What It Reveals: Weak obliques, poor shoulder stability, or lack of pelvic alignment.

If holding a side plank feels impossible—or if your hips sag or rotate—it highlights weaknesses in your lateral core muscles or unstable shoulders.

How to Fix It:

  • Modified Side Plank: Drop your bottom knee to the floor for added support while working on holding proper form. Aim for 20-second holds per side.
  • Clamshells: Strengthen your glute medius and obliques with clamshells. Lie on your side, bend your knees, and lift your top knee while keeping feet together. Do 2 sets of 12–15 reps per side.
  • Shoulder Taps: In a high plank position, alternate tapping each hand to the opposite shoulder. Keep your hips steady. Aim for 2 sets of 10 taps per side.

Martinez Says: “Side planks are deceptively challenging because they target smaller, often-neglected muscles. Building this foundation improves overall balance and posture.”

Also read – No Weights? No Problem. This 6-Move Bodyweight Workout Will Leave You Shredded


4. Deadlift (Bodyweight or Light Resistance)

Deadlifts

What It Reveals: Tight hamstrings, weak glutes, or faulty hip hinge mechanics.

Trouble maintaining a flat back or feeling tension in your lower back rather than your hamstrings and glutes suggests limited mobility or reliance on incorrect muscles.

How to Fix It:

  • Hip Hinge Drills: Practice hinging at your hips with a dowel rod along your spine. Keep contact with your tailbone, mid-back, and head as you tilt forward. Do 2 sets of 8–10 reps.
  • Glute Bridges: Lie on your back, knees bent, and press through your heels to lift your hips. Squeeze your glutes at the top. Do 2 sets of 12–15 reps.
  • Hamstring Stretch: Use a strap or towel looped around your foot to gently stretch your hamstring while lying on your back. Hold for 20–30 seconds per leg.
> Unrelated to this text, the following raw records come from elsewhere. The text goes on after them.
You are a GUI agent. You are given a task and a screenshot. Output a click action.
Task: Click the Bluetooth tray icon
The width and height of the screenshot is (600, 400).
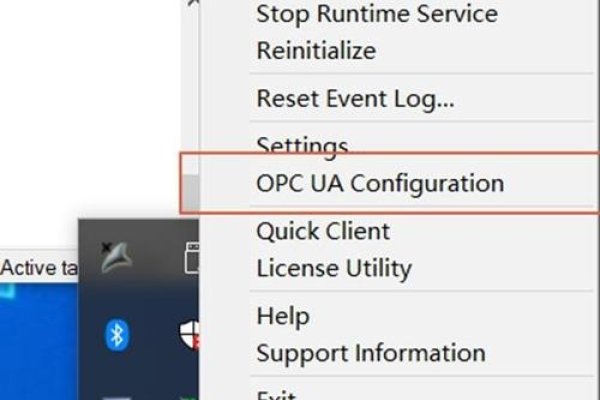117,335
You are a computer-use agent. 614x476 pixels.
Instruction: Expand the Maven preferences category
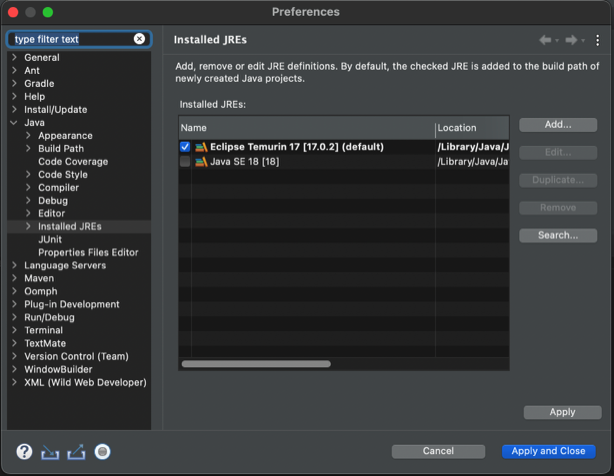point(14,279)
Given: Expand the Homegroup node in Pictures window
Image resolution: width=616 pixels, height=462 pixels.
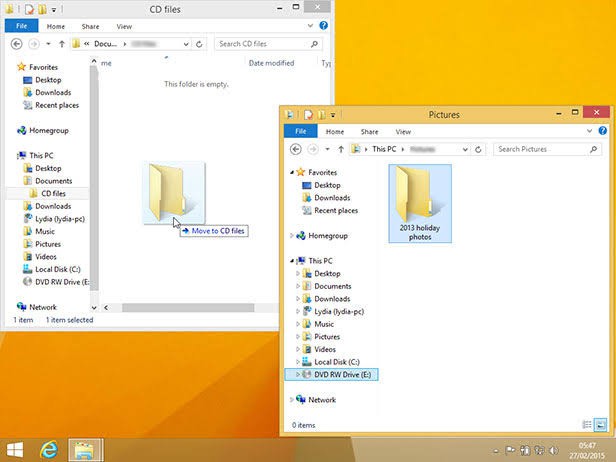Looking at the screenshot, I should click(x=292, y=236).
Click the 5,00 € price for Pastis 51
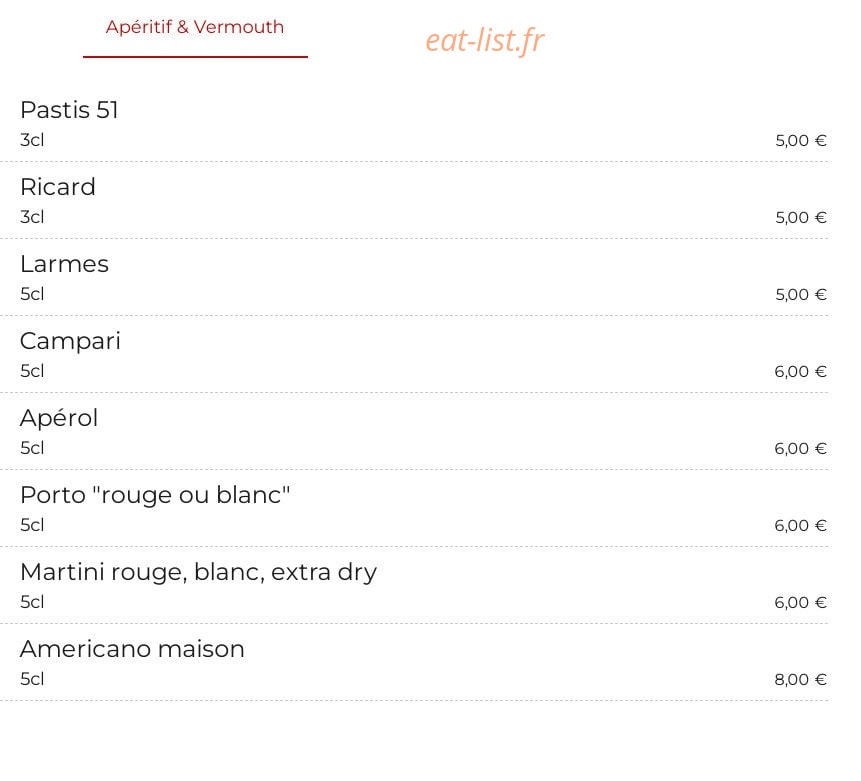 [801, 141]
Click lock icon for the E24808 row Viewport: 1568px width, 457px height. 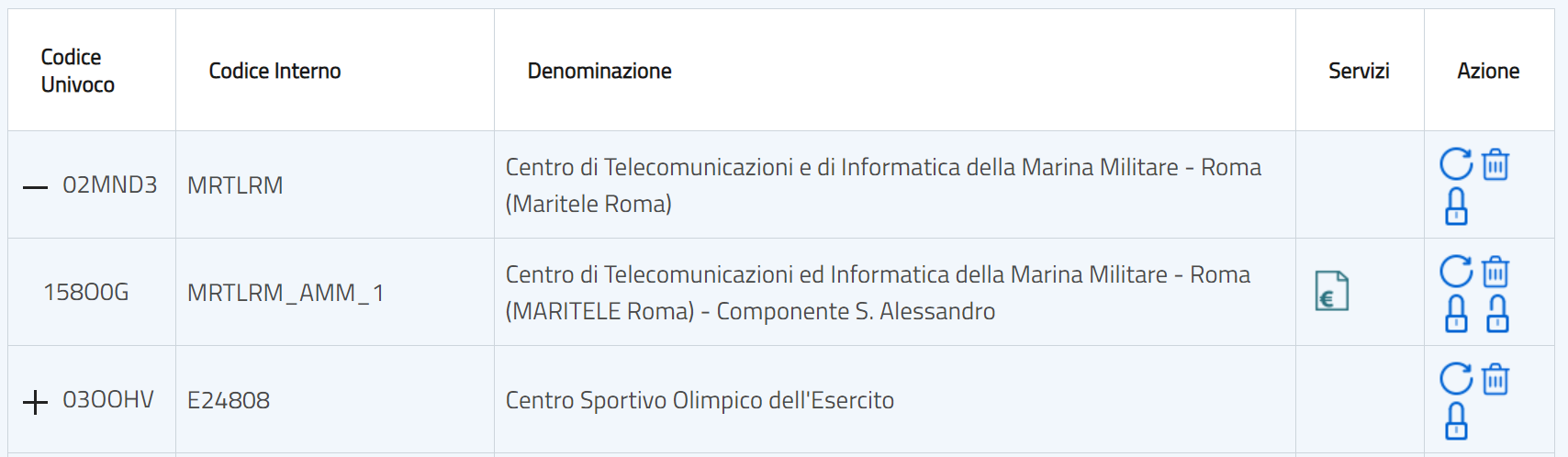(x=1456, y=422)
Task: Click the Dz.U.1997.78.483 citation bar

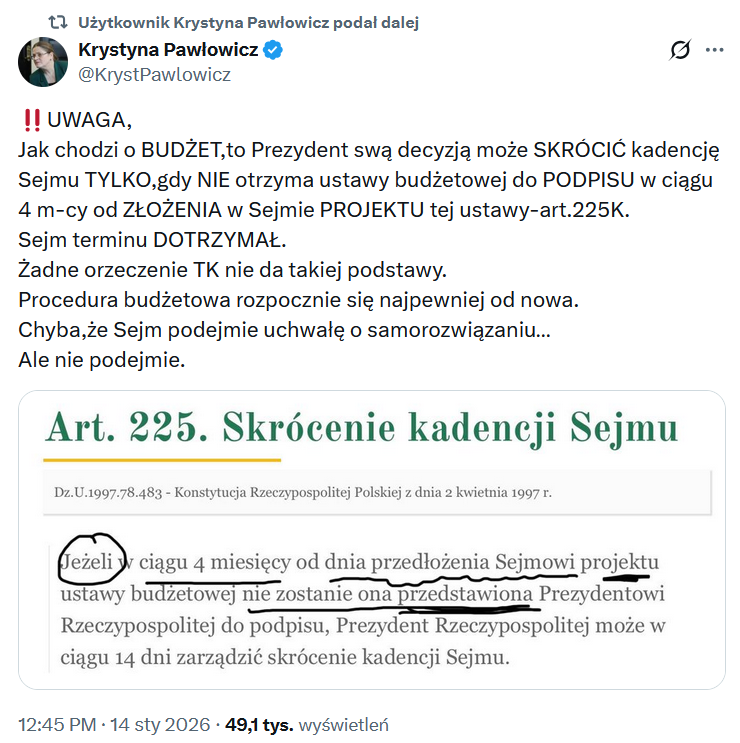Action: [377, 492]
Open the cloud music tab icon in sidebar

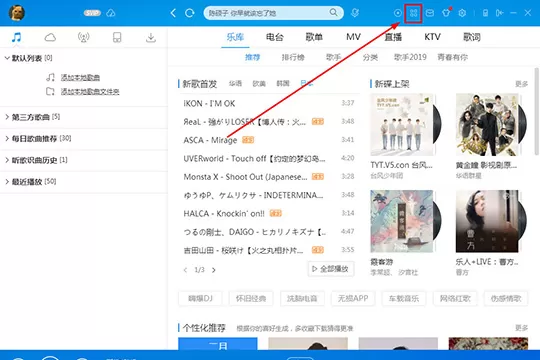50,37
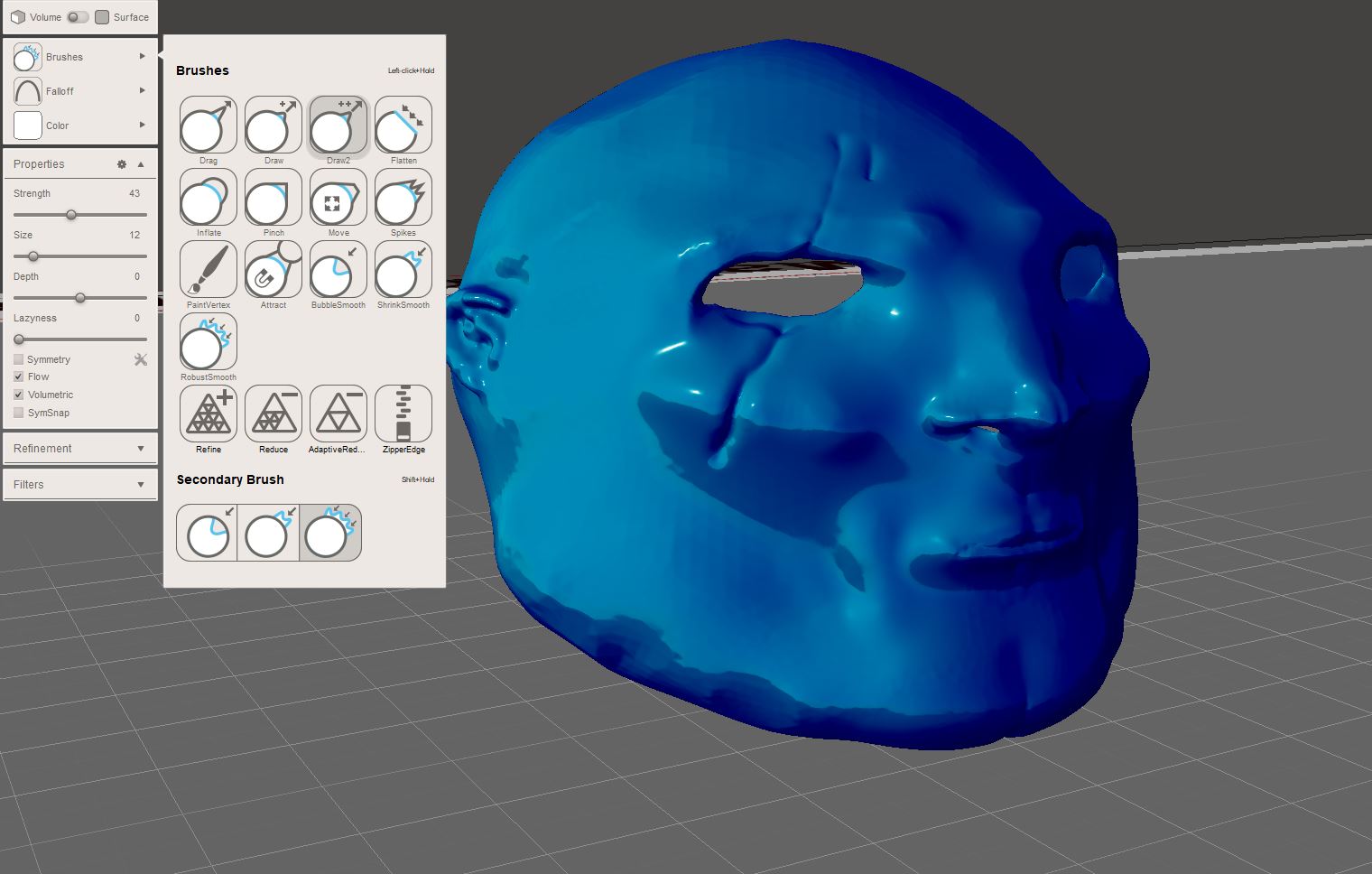Select the Drag brush
The width and height of the screenshot is (1372, 874).
click(x=207, y=126)
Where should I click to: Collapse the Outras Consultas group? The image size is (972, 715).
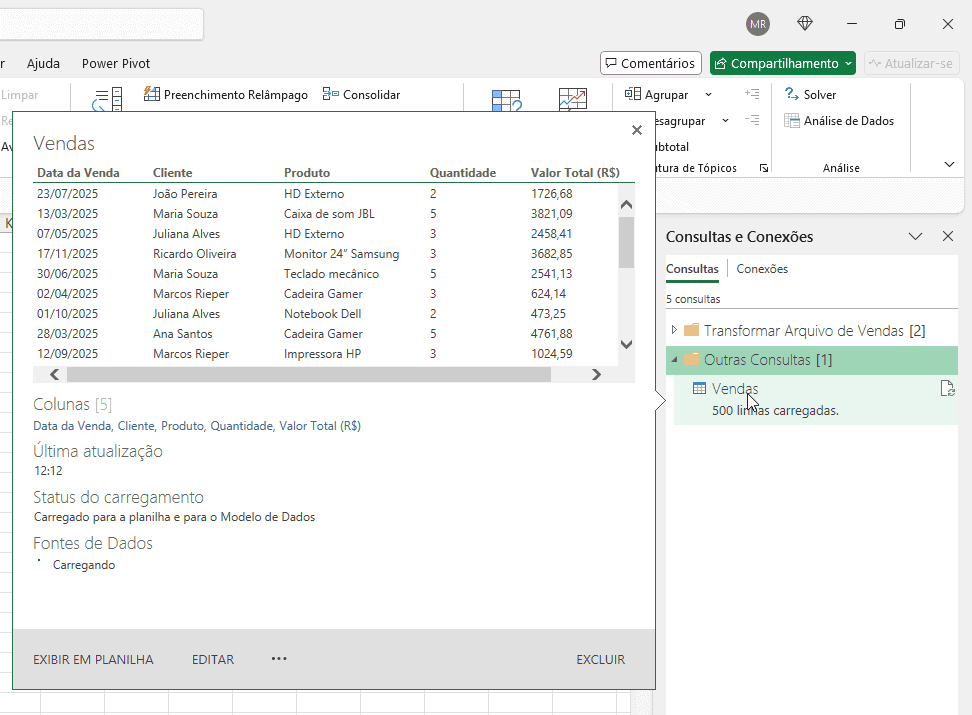[x=674, y=360]
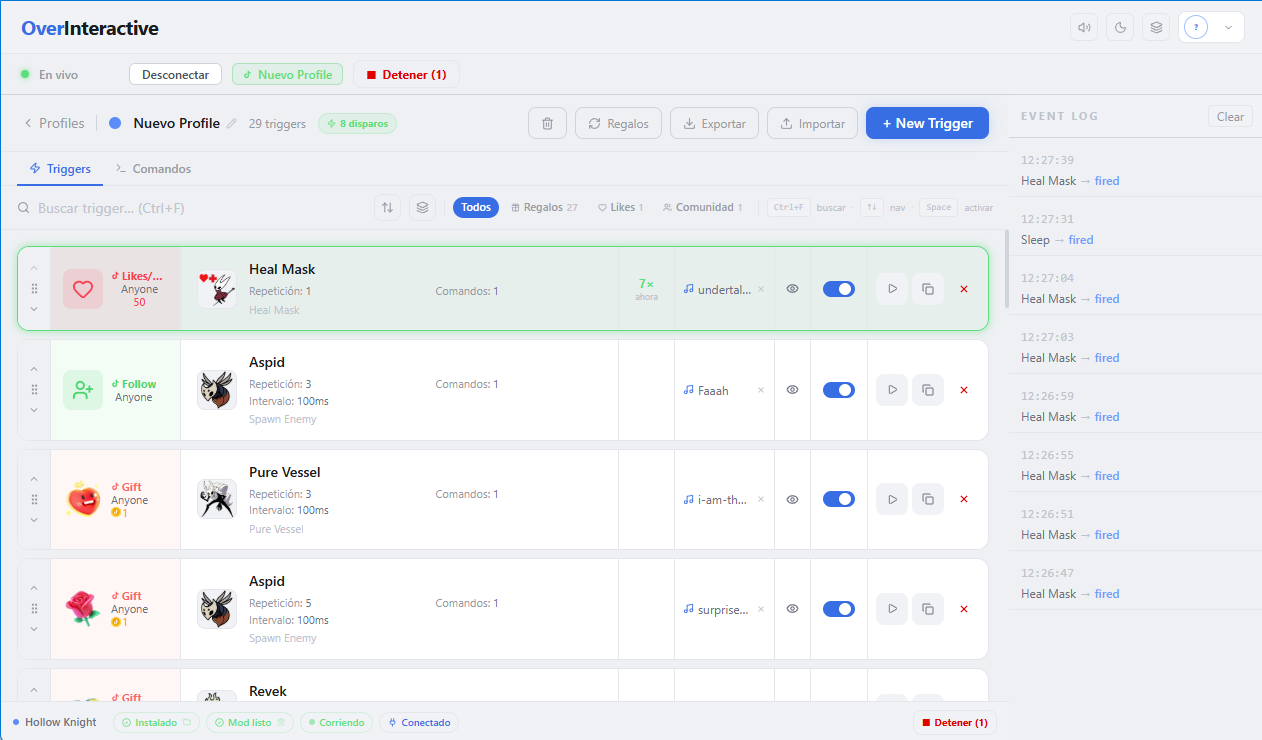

Martinez Says: “Deadlifts teach you how to use your posterior chain properly. Start light and focus on technique—it’s worth the investment.”


Also read – I Trained With Nothing But Resistance Bands for a Week—Here’s What Surprised Me

5. Dead Hang (Pull-Up Bar)

Weighted Pull
Weighted Pull

What It Reveals: Weak grip strength, shoulder mobility issues, or poor scapular control.

If you struggle to hang comfortably—or feel pain in your shoulders—it may indicate tight lats, weak rotator cuffs, or inadequate grip endurance.

How to Fix It:

  • Farmer’s Carries: Walk while holding dumbbells or kettlebells at your sides. Focus on keeping your shoulders down and back. Go for 30–60 seconds per round.
  • Shoulder Dislocates: Hold a broomstick or resistance band overhead and slowly circle it behind your back, then return to the front. Do 2 sets of 8–10 reps.
  • Wrist Flexor Stretches: Extend one arm in front of you, palm down, and gently pull back on your fingers with the other hand. Hold for 15–20 seconds per arm.

Martinez Says: “Grip strength is more important than people realize—it’s linked to longevity and overall functional fitness. Don’t overlook the basics!”


Final Takeaway

These five movements aren’t just exercises—they’re windows into how your body moves, stabilizes, and adapts. Struggles with any of them don’t mean failure; they mean opportunity. By addressing hidden weaknesses now, you’re setting yourself up for long-term success and resilience.

Remember, progress takes patience and consistency. Celebrate small wins, listen to your body, and trust the process. As Jessica Martinez reminds us, “Awareness is the first step toward improvement. Every rep brings you closer to becoming a stronger, healthier version of yourself.”

So grab a mat, find a pull-up bar, and start checking in—you’ve got this!